━━━ Source data
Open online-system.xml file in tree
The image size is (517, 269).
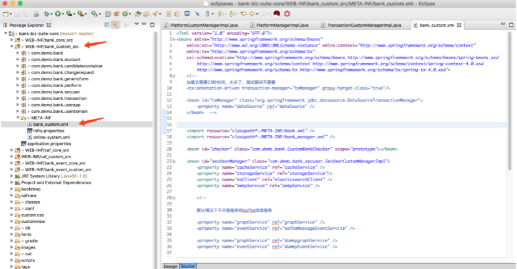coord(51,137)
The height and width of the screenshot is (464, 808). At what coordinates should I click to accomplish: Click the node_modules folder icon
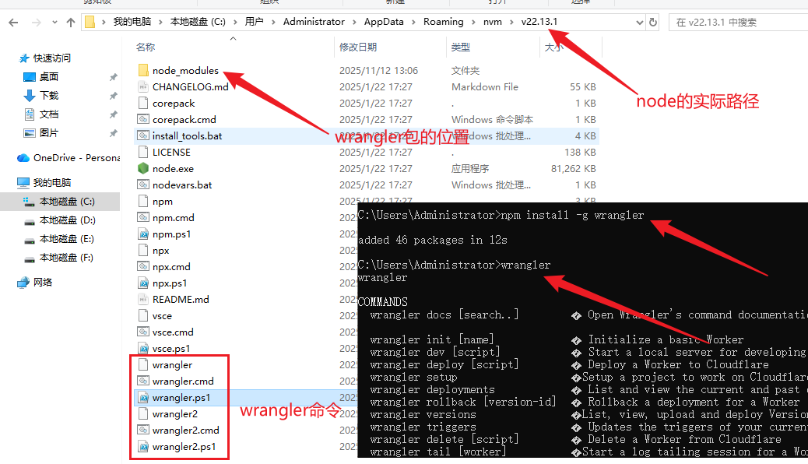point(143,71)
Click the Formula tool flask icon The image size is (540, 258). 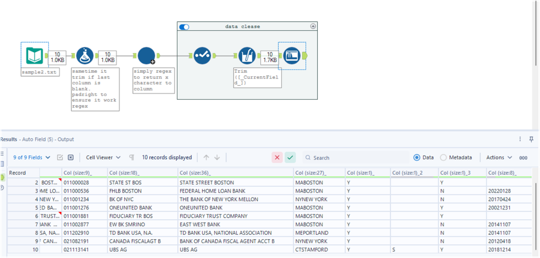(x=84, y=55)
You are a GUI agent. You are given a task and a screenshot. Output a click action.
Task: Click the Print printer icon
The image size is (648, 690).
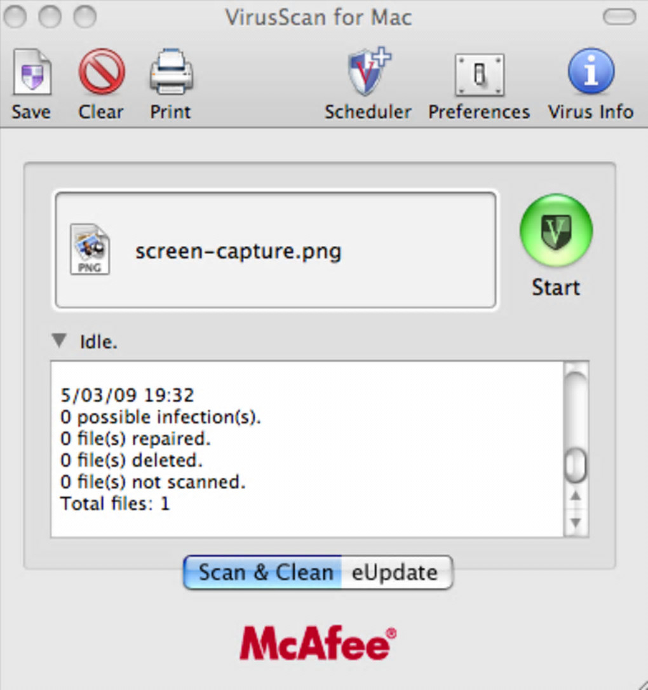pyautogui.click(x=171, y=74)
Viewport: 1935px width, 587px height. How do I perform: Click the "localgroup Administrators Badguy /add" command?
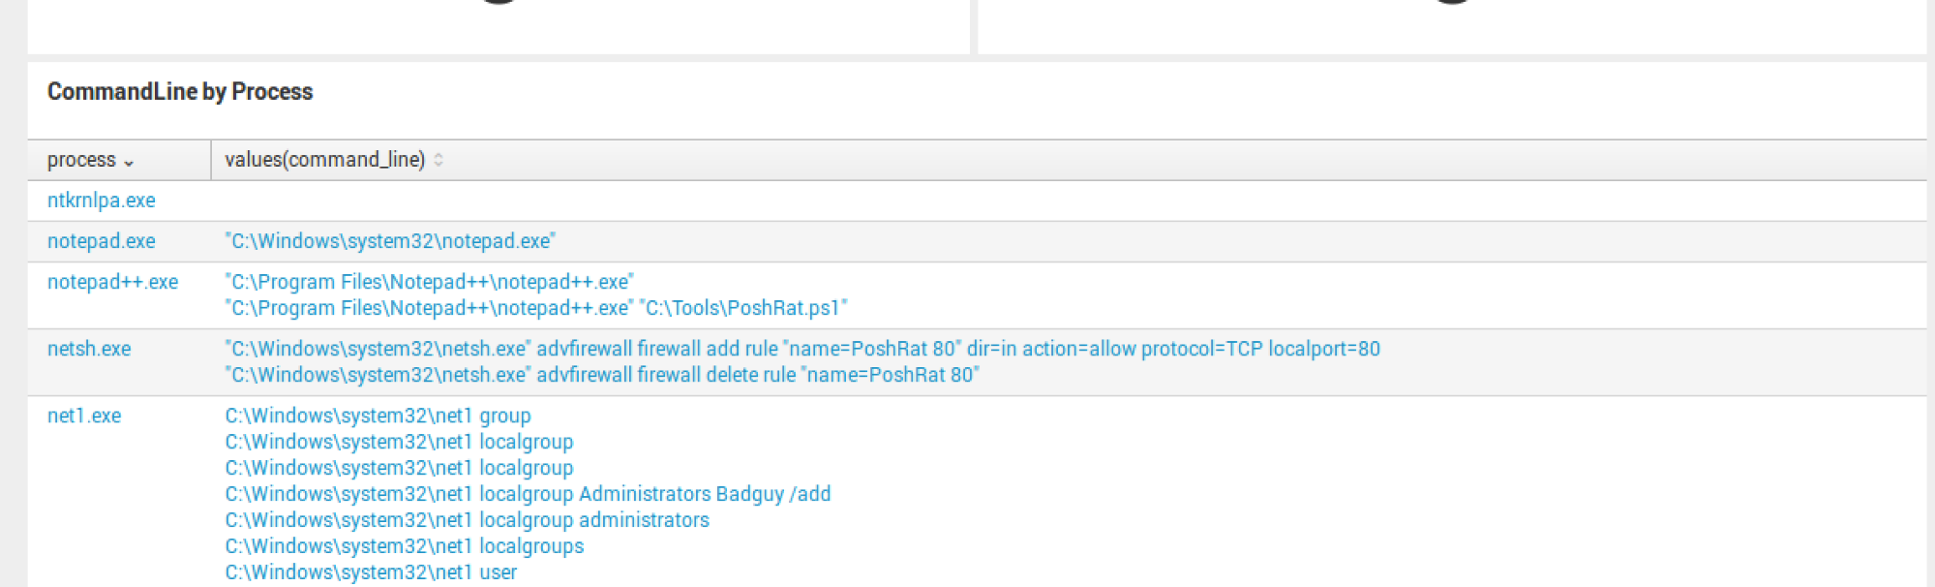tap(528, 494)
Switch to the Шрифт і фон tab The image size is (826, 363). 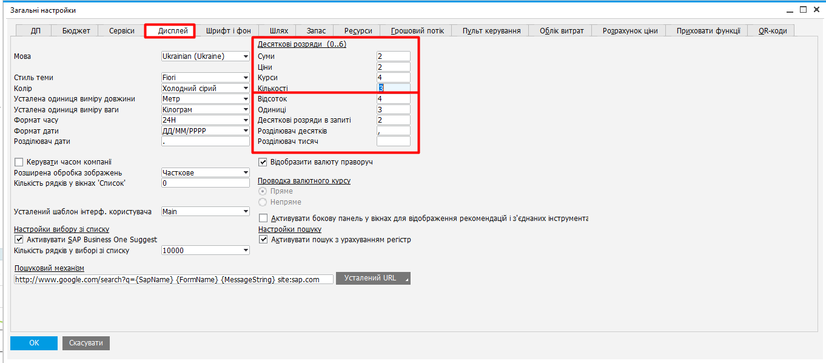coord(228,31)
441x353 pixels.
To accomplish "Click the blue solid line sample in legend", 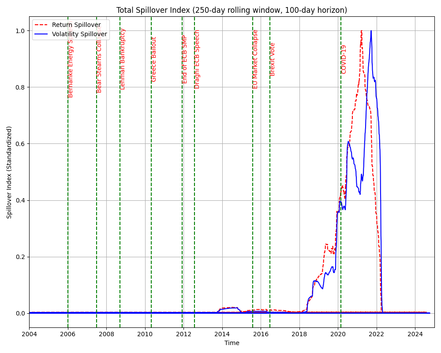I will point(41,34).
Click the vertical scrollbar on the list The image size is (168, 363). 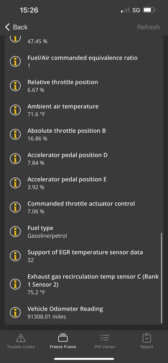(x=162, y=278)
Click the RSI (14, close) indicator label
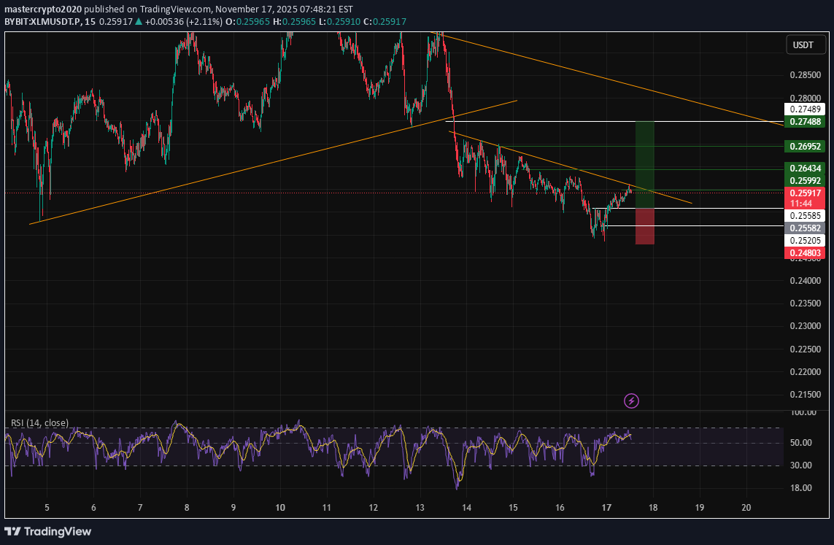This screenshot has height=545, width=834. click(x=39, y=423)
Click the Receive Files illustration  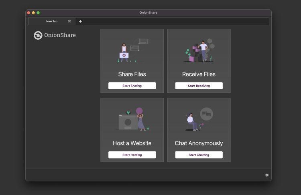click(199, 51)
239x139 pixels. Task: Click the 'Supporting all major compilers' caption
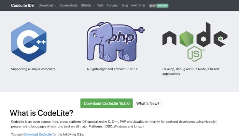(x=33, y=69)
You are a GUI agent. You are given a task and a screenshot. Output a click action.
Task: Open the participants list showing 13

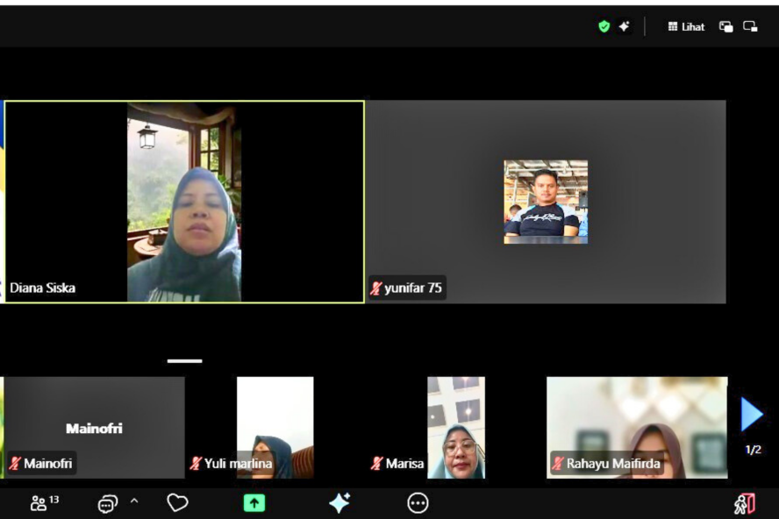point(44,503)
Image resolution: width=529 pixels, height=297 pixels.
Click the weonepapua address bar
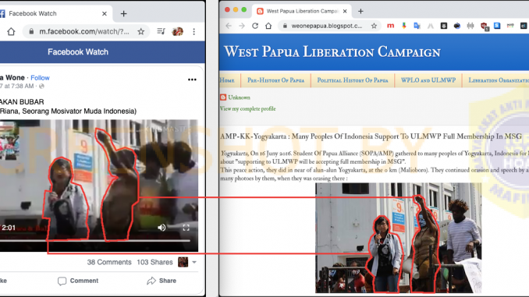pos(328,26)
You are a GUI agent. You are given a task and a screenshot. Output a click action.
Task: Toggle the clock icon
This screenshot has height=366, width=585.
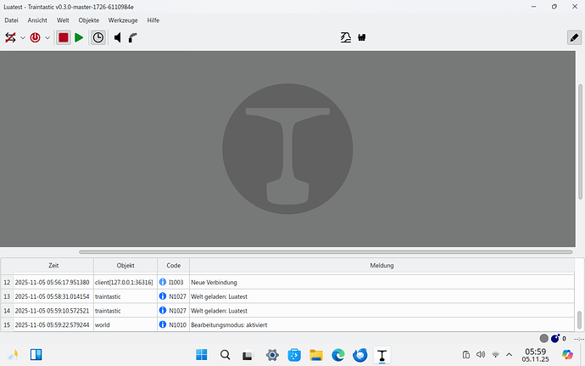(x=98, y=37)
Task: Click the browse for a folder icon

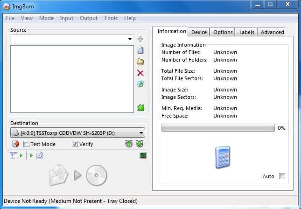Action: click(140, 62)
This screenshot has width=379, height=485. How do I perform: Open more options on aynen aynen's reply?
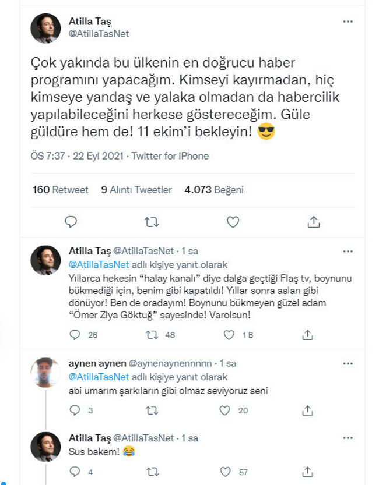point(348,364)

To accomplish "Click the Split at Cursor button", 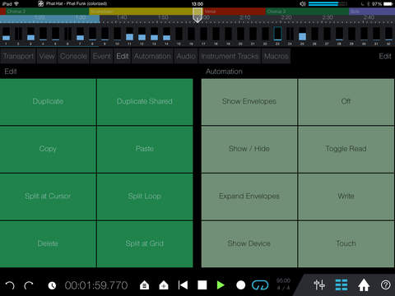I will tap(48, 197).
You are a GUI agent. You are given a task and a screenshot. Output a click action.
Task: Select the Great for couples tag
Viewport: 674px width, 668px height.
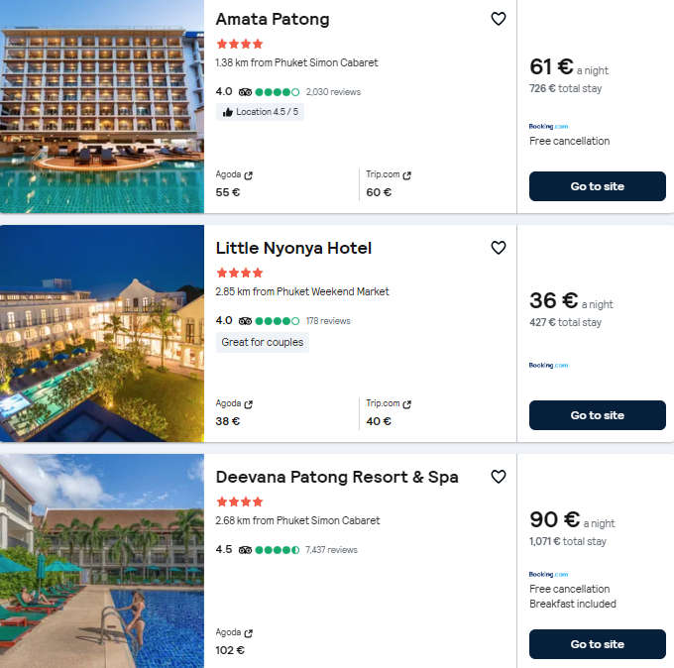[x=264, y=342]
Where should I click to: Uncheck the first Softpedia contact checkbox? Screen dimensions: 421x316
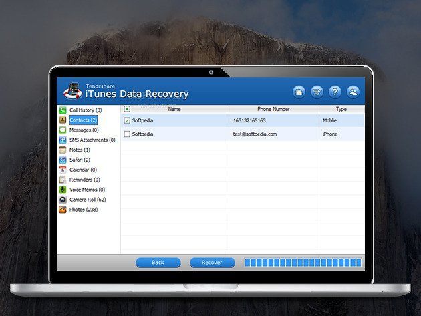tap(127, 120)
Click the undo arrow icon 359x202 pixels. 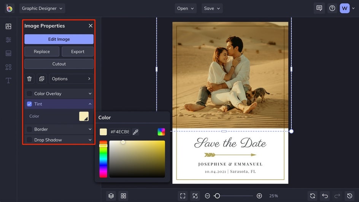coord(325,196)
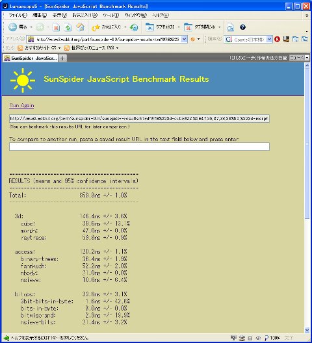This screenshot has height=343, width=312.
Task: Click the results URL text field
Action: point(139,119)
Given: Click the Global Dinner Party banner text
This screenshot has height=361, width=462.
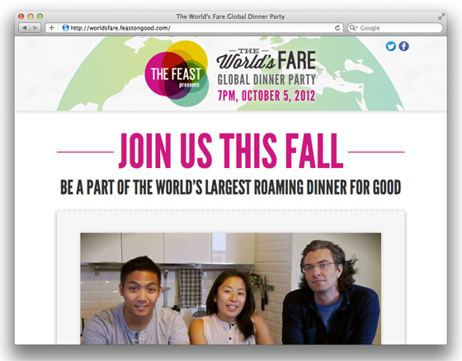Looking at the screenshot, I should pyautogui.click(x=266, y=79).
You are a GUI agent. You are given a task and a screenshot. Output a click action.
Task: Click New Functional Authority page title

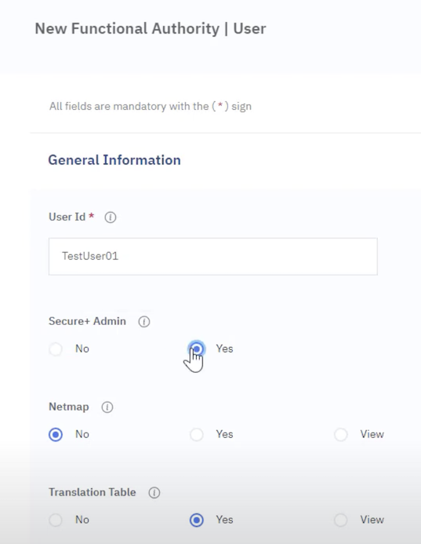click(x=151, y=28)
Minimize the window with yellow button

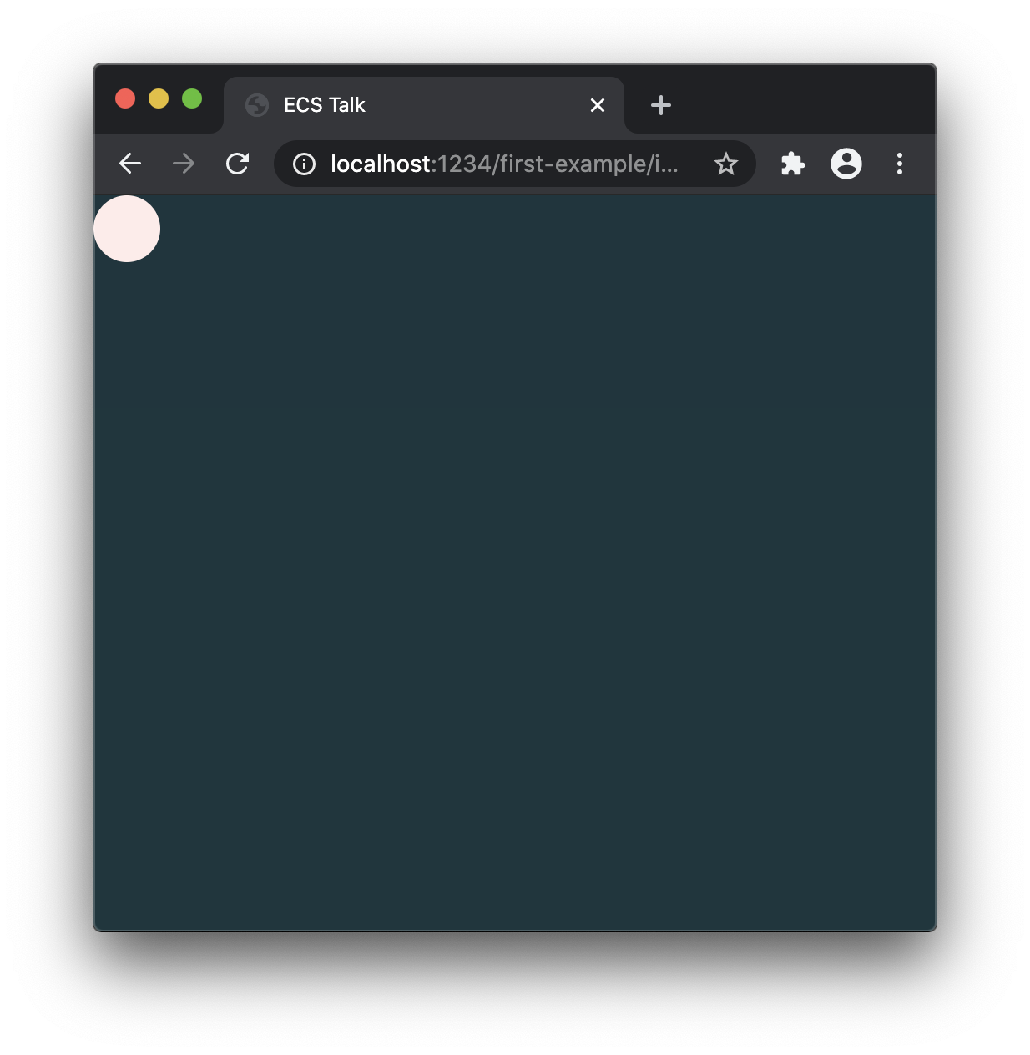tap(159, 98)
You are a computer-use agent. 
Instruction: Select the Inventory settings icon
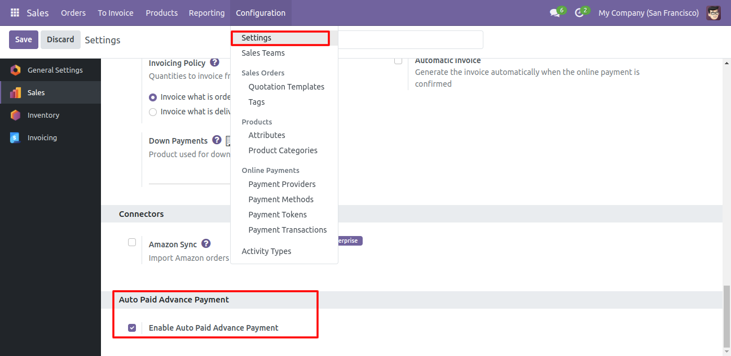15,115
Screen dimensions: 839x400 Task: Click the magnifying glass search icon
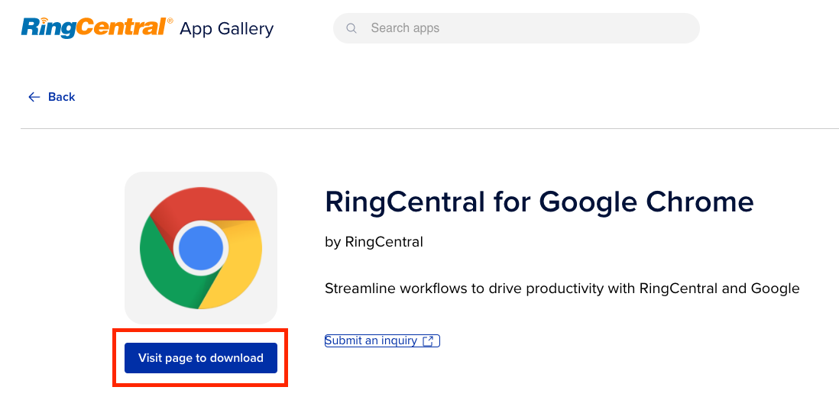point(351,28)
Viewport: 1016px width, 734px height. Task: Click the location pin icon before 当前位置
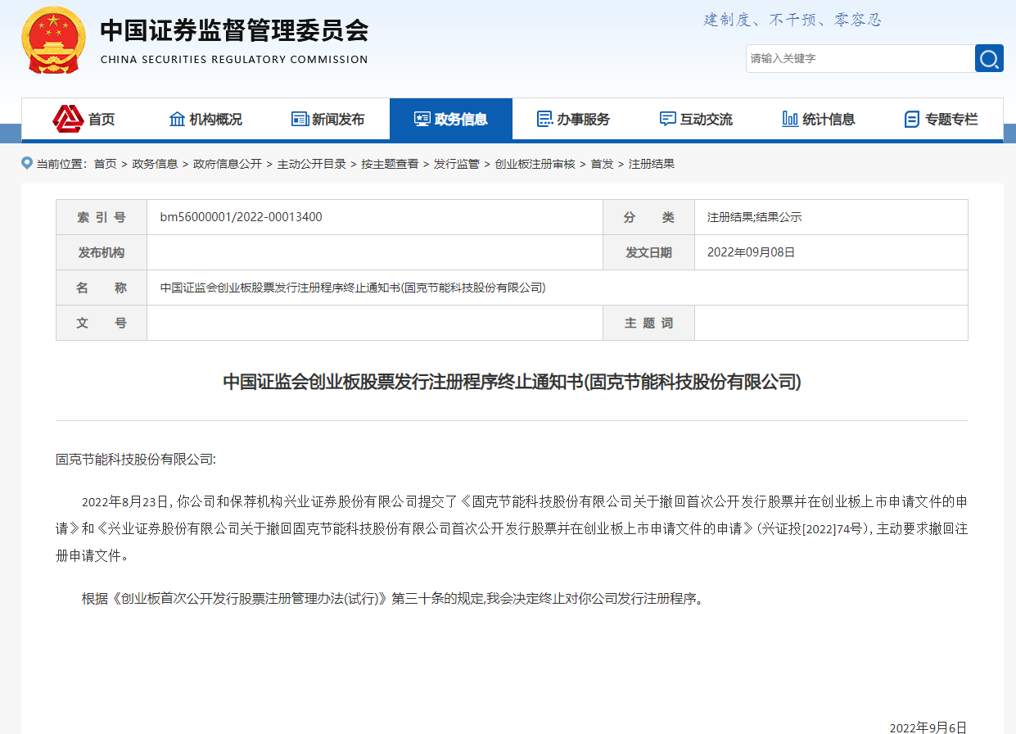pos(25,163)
━━━━━━
None of the pictures belong in the result. Print exactly the lines from the one containing "You are a computer-use agent." through the final line of the entries.

__Answer to this exercise__.
You are a computer-use agent. 
Instruction: Select the Inventory settings icon
15,115
Screen dimensions: 839x400 Task: Click the magnifying glass search icon
point(351,28)
Viewport: 1016px width, 734px height. Task: Click the location pin icon before 当前位置
pos(25,163)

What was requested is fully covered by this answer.